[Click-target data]
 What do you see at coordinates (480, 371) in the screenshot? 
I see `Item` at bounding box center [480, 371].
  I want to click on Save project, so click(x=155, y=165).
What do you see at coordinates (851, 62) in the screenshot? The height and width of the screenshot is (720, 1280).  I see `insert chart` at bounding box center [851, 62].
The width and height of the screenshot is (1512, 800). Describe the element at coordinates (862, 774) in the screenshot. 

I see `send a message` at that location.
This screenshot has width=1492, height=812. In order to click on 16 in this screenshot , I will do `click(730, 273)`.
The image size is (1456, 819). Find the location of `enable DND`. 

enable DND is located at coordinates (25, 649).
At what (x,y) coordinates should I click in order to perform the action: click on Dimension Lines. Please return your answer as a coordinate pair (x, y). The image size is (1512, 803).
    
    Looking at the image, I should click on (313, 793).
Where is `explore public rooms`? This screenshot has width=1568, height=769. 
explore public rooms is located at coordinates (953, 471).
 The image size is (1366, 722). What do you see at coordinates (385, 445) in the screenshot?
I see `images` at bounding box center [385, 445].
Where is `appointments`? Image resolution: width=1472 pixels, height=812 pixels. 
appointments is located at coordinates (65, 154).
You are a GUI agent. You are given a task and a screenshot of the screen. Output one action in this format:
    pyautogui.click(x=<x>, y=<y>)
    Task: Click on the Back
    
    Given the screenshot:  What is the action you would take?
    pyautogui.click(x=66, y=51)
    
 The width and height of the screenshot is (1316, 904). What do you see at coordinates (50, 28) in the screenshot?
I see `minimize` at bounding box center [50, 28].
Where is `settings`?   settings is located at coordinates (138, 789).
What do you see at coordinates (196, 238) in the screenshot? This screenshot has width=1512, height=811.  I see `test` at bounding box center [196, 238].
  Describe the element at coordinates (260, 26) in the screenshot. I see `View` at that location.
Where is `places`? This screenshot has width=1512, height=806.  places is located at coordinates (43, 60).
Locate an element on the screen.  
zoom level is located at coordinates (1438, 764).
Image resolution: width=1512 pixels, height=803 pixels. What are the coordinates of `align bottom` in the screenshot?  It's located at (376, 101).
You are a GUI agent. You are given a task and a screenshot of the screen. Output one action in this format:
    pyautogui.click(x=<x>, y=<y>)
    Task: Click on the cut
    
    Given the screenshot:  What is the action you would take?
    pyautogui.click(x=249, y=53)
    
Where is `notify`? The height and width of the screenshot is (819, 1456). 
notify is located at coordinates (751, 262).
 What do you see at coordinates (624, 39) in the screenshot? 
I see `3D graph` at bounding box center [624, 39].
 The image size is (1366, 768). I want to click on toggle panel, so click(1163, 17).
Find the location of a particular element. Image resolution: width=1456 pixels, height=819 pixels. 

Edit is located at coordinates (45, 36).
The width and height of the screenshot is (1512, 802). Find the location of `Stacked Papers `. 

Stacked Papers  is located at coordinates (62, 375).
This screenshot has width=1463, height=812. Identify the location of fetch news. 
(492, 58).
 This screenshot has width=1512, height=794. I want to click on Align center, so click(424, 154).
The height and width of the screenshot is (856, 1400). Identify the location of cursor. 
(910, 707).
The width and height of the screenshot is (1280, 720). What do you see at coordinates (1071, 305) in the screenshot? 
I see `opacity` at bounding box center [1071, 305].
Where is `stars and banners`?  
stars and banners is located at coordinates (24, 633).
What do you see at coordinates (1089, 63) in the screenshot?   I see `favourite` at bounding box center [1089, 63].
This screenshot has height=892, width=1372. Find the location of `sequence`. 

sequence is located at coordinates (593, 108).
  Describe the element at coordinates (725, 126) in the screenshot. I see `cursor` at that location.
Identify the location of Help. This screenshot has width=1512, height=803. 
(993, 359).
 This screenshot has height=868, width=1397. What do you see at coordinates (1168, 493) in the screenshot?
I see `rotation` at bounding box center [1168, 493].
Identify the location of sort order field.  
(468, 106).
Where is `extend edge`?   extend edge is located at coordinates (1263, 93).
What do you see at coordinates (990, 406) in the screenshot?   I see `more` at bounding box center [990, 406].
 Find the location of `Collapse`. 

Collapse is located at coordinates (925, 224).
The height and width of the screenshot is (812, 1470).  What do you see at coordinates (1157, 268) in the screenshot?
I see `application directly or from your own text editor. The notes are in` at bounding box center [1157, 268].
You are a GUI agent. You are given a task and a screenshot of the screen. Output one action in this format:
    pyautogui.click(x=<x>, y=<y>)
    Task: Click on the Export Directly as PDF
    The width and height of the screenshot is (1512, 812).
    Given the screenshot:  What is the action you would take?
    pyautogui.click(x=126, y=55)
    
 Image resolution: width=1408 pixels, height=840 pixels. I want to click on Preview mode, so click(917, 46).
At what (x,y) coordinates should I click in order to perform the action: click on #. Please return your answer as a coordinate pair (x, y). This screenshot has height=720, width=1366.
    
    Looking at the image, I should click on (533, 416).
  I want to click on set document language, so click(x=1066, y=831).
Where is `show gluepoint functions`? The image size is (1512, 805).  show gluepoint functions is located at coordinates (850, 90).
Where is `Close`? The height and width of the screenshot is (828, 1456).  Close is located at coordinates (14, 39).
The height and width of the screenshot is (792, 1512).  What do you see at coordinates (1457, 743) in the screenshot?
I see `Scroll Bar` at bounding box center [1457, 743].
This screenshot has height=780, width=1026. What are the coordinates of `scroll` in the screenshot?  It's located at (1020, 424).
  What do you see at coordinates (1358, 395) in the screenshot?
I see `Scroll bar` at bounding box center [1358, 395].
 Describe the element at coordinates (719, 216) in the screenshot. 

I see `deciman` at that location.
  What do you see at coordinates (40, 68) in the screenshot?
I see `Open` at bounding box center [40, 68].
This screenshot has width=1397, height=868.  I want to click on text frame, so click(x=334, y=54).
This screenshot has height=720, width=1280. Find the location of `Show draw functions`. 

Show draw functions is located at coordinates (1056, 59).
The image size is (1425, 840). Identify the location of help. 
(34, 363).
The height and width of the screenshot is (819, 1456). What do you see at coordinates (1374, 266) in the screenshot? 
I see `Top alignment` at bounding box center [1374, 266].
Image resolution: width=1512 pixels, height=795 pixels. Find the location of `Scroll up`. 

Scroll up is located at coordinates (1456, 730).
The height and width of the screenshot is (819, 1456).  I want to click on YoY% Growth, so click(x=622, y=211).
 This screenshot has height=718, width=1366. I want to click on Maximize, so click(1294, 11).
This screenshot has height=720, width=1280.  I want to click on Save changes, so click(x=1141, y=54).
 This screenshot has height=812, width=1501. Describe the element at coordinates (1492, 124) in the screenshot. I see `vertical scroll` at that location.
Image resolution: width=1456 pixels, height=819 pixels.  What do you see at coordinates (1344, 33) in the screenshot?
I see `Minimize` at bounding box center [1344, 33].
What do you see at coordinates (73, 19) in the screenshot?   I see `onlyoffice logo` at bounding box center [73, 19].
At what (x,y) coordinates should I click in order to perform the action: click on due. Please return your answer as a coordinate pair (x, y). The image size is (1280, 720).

▶ **What is required**
Repeat all of these records word for word.

▶ **Written reply**
 What do you see at coordinates (480, 371) in the screenshot? 
I see `Item` at bounding box center [480, 371].
  I want to click on Save project, so click(x=155, y=165).
What do you see at coordinates (851, 62) in the screenshot? The height and width of the screenshot is (720, 1280).  I see `insert chart` at bounding box center [851, 62].
The width and height of the screenshot is (1512, 800). Describe the element at coordinates (862, 774) in the screenshot. 

I see `send a message` at that location.
This screenshot has width=1492, height=812. In order to click on 16 in this screenshot , I will do `click(730, 273)`.
The image size is (1456, 819). Find the location of `enable DND`. 

enable DND is located at coordinates (25, 649).
At what (x,y) coordinates should I click in order to perform the action: click on Dimension Lines. Please return your answer as a coordinate pair (x, y). The image size is (1512, 803).
    
    Looking at the image, I should click on (313, 793).
Where is `explore public rooms`? This screenshot has width=1568, height=769. 
explore public rooms is located at coordinates (953, 471).
 The image size is (1366, 722). What do you see at coordinates (385, 445) in the screenshot?
I see `images` at bounding box center [385, 445].
Where is `appointments`? Image resolution: width=1472 pixels, height=812 pixels. 
appointments is located at coordinates (65, 154).
You are a GUI agent. You are given a task and a screenshot of the screen. Output one action in this format:
    pyautogui.click(x=<x>, y=<y>)
    Task: Click on the Back
    
    Given the screenshot:  What is the action you would take?
    pyautogui.click(x=66, y=51)
    
 The width and height of the screenshot is (1316, 904). What do you see at coordinates (50, 28) in the screenshot?
I see `minimize` at bounding box center [50, 28].
Where is `settings`?   settings is located at coordinates (138, 789).
What do you see at coordinates (196, 238) in the screenshot? This screenshot has width=1512, height=811.  I see `test` at bounding box center [196, 238].
  Describe the element at coordinates (260, 26) in the screenshot. I see `View` at that location.
Where is `places`? This screenshot has width=1512, height=806.  places is located at coordinates (43, 60).
Locate an element on the screen.  
zoom level is located at coordinates (1438, 764).
Image resolution: width=1512 pixels, height=803 pixels. What are the coordinates of `align bottom` in the screenshot?  It's located at (376, 101).
You are a GUI agent. You are given a task and a screenshot of the screen. Output one action in this format:
    pyautogui.click(x=<x>, y=<y>)
    Task: Click on the cut
    
    Given the screenshot:  What is the action you would take?
    pyautogui.click(x=249, y=53)
    
Where is `notify`? The height and width of the screenshot is (819, 1456). 
notify is located at coordinates (751, 262).
 What do you see at coordinates (624, 39) in the screenshot? 
I see `3D graph` at bounding box center [624, 39].
 The image size is (1366, 768). I want to click on toggle panel, so click(1163, 17).
Find the location of a particular element. Image resolution: width=1456 pixels, height=819 pixels. 

Edit is located at coordinates (45, 36).
The width and height of the screenshot is (1512, 802). Find the location of `Stacked Papers `. 

Stacked Papers  is located at coordinates (62, 375).
This screenshot has width=1463, height=812. Identify the location of fetch news. 
(492, 58).
 This screenshot has width=1512, height=794. I want to click on Align center, so click(424, 154).
The height and width of the screenshot is (856, 1400). Identify the location of cursor. 
(910, 707).
The width and height of the screenshot is (1280, 720). What do you see at coordinates (1071, 305) in the screenshot? 
I see `opacity` at bounding box center [1071, 305].
Where is `stars and banners`?  
stars and banners is located at coordinates (24, 633).
What do you see at coordinates (1089, 63) in the screenshot?   I see `favourite` at bounding box center [1089, 63].
This screenshot has height=892, width=1372. Find the location of `sequence`. 

sequence is located at coordinates (593, 108).
  Describe the element at coordinates (725, 126) in the screenshot. I see `cursor` at that location.
Identify the location of Help. This screenshot has width=1512, height=803. 
(993, 359).
 This screenshot has height=868, width=1397. What do you see at coordinates (1168, 493) in the screenshot?
I see `rotation` at bounding box center [1168, 493].
Identify the location of sort order field.  
(468, 106).
Where is `extend edge`?   extend edge is located at coordinates (1263, 93).
What do you see at coordinates (990, 406) in the screenshot?   I see `more` at bounding box center [990, 406].
 Find the location of `Collapse`. 

Collapse is located at coordinates (925, 224).
The height and width of the screenshot is (812, 1470).  What do you see at coordinates (1157, 268) in the screenshot?
I see `application directly or from your own text editor. The notes are in` at bounding box center [1157, 268].
You are a GUI agent. You are given a task and a screenshot of the screen. Output one action in this format:
    pyautogui.click(x=<x>, y=<y>)
    Task: Click on the Export Directly as PDF
    The width and height of the screenshot is (1512, 812).
    Given the screenshot:  What is the action you would take?
    pyautogui.click(x=126, y=55)
    
 Image resolution: width=1408 pixels, height=840 pixels. I want to click on Preview mode, so click(917, 46).
At what (x,y) coordinates should I click in order to perform the action: click on #. Please return your answer as a coordinate pair (x, y). This screenshot has height=720, width=1366.
    
    Looking at the image, I should click on (533, 416).
  I want to click on set document language, so click(x=1066, y=831).
Where is `show gluepoint functions`? The image size is (1512, 805).  show gluepoint functions is located at coordinates (850, 90).
Where is `Close`? The height and width of the screenshot is (828, 1456).  Close is located at coordinates (14, 39).
The height and width of the screenshot is (792, 1512).  What do you see at coordinates (1457, 743) in the screenshot?
I see `Scroll Bar` at bounding box center [1457, 743].
This screenshot has height=780, width=1026. What are the coordinates of `scroll` in the screenshot?  It's located at (1020, 424).
  What do you see at coordinates (1358, 395) in the screenshot?
I see `Scroll bar` at bounding box center [1358, 395].
 Describe the element at coordinates (719, 216) in the screenshot. 

I see `deciman` at that location.
  What do you see at coordinates (40, 68) in the screenshot?
I see `Open` at bounding box center [40, 68].
This screenshot has width=1397, height=868.  I want to click on text frame, so click(x=334, y=54).
This screenshot has height=720, width=1280. Find the location of `Show draw functions`. 

Show draw functions is located at coordinates (1056, 59).
The image size is (1425, 840). Identify the location of help. 
(34, 363).
The height and width of the screenshot is (819, 1456). What do you see at coordinates (1374, 266) in the screenshot? 
I see `Top alignment` at bounding box center [1374, 266].
Image resolution: width=1512 pixels, height=795 pixels. Find the location of `Scroll up`. 

Scroll up is located at coordinates (1456, 730).
The height and width of the screenshot is (819, 1456).  I want to click on YoY% Growth, so click(x=622, y=211).
 This screenshot has height=718, width=1366. I want to click on Maximize, so click(1294, 11).
This screenshot has height=720, width=1280.  I want to click on Save changes, so click(x=1141, y=54).
 This screenshot has height=812, width=1501. Describe the element at coordinates (1492, 124) in the screenshot. I see `vertical scroll` at that location.
Image resolution: width=1456 pixels, height=819 pixels.  What do you see at coordinates (1344, 33) in the screenshot?
I see `Minimize` at bounding box center [1344, 33].
What do you see at coordinates (73, 19) in the screenshot?   I see `onlyoffice logo` at bounding box center [73, 19].
At what (x,y) coordinates should I click in order to perform the action: click on due. Please return your answer as a coordinate pair (x, y). The image size is (1280, 720).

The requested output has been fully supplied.